▶ _Goal_
Change "Blog Settings" to "Site Settings" in the lines starting with the line that contains "Task: Click the small" and going on through the line that contains "tap(638, 89)". Reproduce only those lines, with nothing else altered.

▶ _Items_
☆ ☆ ☆ ☆ ☆
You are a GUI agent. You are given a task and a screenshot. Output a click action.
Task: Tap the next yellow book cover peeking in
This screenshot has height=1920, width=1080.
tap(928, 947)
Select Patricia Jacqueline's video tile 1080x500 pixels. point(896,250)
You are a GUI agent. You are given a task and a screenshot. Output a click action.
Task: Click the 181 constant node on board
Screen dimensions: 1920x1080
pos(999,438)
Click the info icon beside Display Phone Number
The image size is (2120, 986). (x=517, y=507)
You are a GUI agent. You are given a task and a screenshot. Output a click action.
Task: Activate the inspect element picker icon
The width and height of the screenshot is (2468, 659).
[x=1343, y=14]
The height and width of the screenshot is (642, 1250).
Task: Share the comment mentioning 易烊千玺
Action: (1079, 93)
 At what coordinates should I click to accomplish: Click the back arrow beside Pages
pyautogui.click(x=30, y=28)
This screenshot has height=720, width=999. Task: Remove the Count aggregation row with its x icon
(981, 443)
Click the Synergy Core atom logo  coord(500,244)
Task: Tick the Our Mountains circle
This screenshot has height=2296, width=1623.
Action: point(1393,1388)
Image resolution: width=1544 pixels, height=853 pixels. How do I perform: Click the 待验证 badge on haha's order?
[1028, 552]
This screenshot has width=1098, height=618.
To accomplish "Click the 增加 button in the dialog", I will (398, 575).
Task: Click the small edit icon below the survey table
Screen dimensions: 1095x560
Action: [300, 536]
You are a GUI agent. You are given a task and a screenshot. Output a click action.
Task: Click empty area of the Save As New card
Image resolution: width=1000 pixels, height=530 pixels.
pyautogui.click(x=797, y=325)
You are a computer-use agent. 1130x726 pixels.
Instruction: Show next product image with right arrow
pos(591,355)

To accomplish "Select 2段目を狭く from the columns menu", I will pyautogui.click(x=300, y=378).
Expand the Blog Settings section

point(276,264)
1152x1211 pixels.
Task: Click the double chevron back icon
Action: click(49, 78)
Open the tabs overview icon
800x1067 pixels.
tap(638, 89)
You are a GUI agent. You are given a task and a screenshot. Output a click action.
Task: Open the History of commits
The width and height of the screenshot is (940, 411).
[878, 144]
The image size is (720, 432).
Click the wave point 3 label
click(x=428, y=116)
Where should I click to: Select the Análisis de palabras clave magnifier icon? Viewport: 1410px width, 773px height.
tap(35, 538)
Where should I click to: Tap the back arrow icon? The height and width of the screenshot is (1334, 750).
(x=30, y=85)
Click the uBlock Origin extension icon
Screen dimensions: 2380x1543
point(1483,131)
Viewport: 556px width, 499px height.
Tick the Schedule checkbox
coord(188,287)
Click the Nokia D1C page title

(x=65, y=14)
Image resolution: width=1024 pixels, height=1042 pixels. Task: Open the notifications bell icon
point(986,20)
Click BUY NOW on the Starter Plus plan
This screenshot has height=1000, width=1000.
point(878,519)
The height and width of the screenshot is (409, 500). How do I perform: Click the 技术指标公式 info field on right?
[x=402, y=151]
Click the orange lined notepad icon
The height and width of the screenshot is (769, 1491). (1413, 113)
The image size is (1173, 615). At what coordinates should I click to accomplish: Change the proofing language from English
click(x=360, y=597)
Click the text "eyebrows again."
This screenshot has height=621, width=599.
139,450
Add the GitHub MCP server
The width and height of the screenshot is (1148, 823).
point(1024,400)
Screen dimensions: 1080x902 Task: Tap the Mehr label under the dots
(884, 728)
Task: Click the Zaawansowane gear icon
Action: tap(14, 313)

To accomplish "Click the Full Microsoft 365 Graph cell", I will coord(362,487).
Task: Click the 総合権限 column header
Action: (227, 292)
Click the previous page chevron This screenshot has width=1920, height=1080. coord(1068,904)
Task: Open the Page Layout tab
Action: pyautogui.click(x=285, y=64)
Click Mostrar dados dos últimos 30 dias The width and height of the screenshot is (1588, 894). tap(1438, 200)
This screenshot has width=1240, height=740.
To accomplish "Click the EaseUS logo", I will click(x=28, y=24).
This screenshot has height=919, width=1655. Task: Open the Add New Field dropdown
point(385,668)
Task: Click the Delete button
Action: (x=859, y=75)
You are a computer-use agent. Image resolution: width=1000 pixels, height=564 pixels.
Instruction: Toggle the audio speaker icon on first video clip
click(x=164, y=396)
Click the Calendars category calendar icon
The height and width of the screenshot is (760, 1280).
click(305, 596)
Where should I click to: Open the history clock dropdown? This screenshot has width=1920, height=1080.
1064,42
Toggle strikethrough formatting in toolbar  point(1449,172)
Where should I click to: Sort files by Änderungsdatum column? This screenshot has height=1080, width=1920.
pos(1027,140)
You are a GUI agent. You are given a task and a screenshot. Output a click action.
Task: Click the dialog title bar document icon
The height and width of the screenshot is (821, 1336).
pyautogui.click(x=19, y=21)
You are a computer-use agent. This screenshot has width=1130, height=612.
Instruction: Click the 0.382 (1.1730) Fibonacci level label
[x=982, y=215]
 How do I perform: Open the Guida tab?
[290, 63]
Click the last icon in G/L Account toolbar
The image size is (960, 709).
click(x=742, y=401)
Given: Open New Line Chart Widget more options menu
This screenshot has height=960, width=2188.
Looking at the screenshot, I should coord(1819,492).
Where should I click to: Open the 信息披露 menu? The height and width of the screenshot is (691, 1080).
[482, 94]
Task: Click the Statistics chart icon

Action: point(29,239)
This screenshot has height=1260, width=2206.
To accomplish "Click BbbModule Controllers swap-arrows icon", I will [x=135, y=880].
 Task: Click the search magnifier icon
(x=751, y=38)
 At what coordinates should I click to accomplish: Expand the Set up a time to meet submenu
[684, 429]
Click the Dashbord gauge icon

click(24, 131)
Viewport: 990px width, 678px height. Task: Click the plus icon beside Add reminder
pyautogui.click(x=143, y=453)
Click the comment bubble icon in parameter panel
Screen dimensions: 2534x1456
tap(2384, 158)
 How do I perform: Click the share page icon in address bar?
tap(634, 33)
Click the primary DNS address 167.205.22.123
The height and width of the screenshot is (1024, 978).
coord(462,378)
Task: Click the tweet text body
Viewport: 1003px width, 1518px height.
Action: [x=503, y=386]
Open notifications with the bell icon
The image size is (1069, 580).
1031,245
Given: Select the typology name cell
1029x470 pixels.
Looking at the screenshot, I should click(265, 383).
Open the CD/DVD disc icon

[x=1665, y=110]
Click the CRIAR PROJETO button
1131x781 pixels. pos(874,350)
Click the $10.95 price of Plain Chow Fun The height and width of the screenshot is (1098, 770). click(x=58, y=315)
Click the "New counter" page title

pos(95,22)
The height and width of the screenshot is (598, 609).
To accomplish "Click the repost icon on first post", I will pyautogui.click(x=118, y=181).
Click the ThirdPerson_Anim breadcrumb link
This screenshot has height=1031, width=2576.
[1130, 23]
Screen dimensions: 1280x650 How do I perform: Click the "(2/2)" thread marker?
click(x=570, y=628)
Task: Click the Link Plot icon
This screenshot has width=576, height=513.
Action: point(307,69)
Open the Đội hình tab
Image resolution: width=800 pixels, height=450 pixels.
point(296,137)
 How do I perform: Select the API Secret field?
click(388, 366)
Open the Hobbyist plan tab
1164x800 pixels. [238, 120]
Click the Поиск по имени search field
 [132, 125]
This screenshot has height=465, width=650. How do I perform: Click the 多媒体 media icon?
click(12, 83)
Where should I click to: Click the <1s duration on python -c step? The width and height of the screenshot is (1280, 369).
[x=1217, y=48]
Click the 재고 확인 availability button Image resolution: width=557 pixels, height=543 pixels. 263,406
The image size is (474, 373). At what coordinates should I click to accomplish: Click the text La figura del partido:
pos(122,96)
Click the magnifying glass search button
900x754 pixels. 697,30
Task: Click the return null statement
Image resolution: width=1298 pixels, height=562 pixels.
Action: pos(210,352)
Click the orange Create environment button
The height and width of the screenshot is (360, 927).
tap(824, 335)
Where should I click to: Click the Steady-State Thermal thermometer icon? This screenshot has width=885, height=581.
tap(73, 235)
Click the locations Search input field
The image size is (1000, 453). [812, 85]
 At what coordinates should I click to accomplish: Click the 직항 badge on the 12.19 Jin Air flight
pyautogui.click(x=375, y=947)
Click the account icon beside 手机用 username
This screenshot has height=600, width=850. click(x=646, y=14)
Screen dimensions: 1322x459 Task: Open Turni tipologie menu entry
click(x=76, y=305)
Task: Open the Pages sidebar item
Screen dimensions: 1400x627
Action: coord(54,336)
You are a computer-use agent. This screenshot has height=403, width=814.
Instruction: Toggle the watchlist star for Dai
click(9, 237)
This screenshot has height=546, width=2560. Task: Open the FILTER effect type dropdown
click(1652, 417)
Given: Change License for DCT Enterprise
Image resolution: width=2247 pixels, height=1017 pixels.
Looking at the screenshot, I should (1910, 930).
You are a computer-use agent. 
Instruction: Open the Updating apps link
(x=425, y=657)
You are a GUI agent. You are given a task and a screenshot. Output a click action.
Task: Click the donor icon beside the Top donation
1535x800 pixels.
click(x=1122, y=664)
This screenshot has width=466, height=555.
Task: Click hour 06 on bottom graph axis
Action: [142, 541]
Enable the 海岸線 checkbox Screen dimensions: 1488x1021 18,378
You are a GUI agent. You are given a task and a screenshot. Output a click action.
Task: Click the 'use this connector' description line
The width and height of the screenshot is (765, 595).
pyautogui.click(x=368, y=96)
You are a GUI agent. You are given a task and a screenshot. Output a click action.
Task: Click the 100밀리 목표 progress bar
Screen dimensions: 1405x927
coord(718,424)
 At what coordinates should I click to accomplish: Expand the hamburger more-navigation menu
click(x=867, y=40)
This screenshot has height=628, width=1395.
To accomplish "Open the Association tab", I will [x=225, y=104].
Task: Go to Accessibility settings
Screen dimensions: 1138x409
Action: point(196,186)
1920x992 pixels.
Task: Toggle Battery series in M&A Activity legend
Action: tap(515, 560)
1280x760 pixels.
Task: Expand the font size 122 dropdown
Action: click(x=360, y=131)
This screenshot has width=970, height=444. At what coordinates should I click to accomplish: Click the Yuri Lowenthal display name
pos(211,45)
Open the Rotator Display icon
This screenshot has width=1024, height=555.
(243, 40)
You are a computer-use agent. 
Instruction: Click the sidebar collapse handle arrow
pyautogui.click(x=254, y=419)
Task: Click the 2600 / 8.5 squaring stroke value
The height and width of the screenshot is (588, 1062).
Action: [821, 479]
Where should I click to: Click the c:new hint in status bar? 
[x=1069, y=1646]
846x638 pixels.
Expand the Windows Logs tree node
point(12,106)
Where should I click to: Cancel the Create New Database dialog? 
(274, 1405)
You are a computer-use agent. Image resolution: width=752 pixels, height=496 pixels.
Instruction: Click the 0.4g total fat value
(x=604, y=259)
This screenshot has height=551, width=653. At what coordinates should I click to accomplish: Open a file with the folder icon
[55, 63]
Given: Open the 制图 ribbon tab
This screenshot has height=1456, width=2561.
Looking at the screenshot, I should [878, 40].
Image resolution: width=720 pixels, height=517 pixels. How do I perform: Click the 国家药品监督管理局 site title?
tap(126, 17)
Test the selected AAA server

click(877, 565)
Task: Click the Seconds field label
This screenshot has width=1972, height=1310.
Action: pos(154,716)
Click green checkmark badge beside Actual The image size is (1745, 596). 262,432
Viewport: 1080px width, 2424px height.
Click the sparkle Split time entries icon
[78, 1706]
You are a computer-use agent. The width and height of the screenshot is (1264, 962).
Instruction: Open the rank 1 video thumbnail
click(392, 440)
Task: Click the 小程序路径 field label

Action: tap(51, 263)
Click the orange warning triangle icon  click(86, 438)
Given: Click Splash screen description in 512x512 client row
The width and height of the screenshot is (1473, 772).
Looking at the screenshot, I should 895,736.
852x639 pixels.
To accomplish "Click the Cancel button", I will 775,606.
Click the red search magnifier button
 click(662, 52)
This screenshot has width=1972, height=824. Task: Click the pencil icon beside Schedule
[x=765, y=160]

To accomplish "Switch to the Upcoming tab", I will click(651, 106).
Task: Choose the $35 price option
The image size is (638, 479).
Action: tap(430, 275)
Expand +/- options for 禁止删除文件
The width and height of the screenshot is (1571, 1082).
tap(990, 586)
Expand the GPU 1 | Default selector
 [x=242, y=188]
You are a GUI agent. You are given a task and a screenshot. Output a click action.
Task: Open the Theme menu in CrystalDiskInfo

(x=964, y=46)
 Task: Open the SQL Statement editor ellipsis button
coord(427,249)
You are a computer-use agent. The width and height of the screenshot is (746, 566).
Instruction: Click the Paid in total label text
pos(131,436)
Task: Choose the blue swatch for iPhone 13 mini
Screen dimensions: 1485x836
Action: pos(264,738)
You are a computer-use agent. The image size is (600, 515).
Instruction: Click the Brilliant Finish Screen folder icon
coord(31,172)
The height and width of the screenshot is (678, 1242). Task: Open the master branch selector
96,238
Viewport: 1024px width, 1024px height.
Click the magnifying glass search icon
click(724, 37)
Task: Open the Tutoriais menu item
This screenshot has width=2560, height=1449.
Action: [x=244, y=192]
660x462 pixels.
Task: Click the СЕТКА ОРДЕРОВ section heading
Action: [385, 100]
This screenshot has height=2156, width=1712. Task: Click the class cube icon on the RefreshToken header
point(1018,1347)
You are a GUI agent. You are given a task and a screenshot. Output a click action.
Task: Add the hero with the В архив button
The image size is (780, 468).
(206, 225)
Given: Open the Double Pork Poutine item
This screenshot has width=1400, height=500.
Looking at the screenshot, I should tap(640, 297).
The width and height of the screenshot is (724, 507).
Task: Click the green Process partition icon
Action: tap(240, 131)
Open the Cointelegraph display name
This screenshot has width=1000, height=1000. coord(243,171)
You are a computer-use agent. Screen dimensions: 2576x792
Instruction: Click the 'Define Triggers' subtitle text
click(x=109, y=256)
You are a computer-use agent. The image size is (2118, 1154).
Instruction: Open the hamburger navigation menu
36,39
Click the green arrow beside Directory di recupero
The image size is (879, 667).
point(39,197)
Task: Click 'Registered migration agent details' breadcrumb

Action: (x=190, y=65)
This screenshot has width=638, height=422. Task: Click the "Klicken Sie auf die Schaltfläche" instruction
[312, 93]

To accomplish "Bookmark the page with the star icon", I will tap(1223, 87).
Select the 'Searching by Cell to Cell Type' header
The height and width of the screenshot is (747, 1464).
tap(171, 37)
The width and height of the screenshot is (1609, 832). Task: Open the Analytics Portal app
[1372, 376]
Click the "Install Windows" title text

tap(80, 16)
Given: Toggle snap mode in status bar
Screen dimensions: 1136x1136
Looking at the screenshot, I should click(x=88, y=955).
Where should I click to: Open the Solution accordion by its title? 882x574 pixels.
☆ ☆ ☆ ☆ ☆
▶ _Answer below_
Task: Click the small edit icon below the survey table
Screen dimensions: 1095x560
Action: [300, 536]
You are a GUI agent. You are given a task and a screenshot. Output a click action.
Task: Click empty area of the Save As New card
Image resolution: width=1000 pixels, height=530 pixels.
pyautogui.click(x=797, y=325)
You are a computer-use agent. 1130x726 pixels.
Instruction: Show next product image with right arrow
pos(591,355)

To accomplish "Select 2段目を狭く from the columns menu", I will pyautogui.click(x=300, y=378).
Expand the Site Settings section

point(276,264)
1152x1211 pixels.
Task: Click the double chevron back icon
Action: click(49, 78)
Open the tabs overview icon
800x1067 pixels.
tap(638, 89)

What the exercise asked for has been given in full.